| What you should do |
Copy from the first line below down to and including the line with "You are a computer-use". Skip the pictures.

Dataset records START

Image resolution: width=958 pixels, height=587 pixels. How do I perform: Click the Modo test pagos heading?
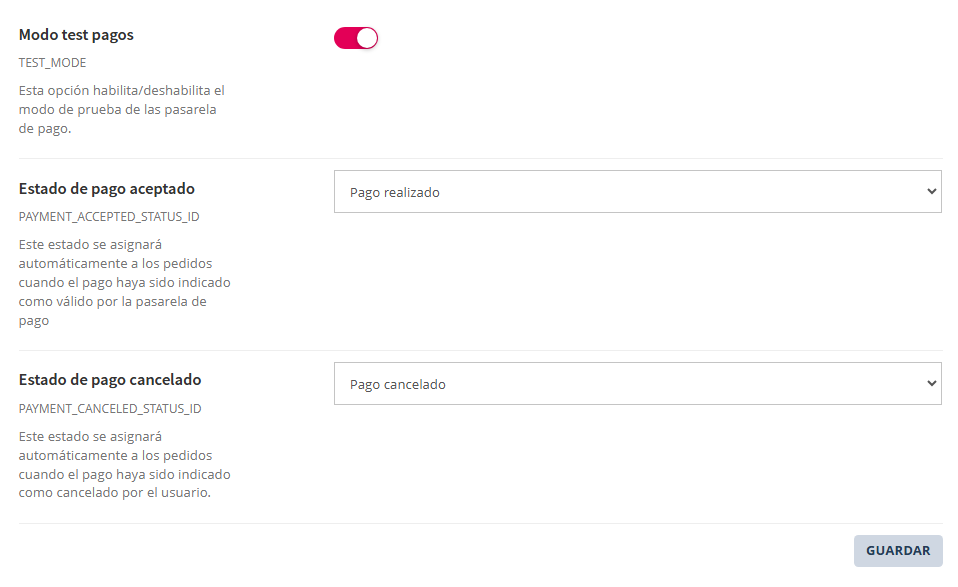(x=76, y=35)
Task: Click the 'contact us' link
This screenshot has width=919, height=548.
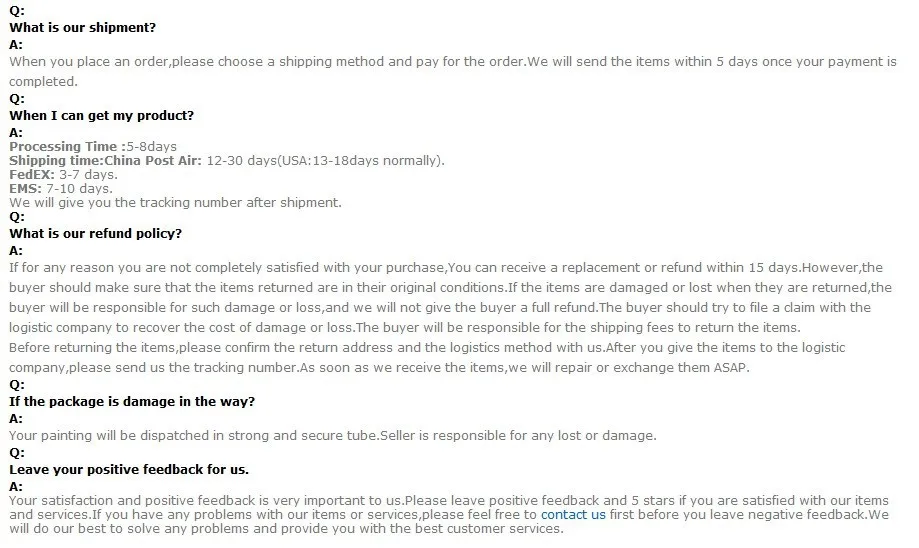Action: coord(573,515)
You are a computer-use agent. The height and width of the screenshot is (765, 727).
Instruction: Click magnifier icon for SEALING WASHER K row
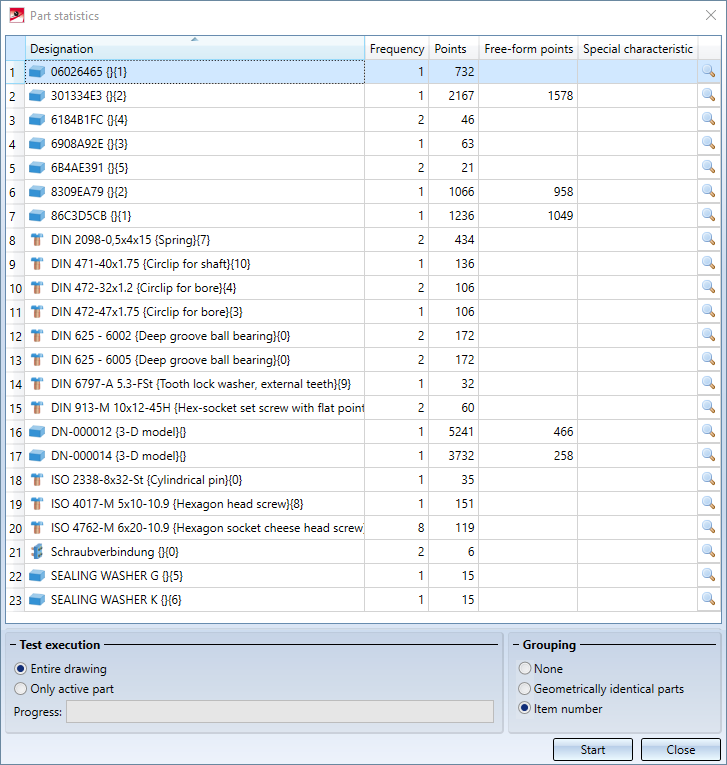pos(708,599)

Dataset records END

| Response for this exercise |
Image resolution: width=958 pixels, height=587 pixels. How do I perform: Click the Modo test pagos heading?
(x=76, y=35)
Task: Click the 'contact us' link
This screenshot has width=919, height=548.
Action: coord(573,515)
You are a computer-use agent. The height and width of the screenshot is (765, 727).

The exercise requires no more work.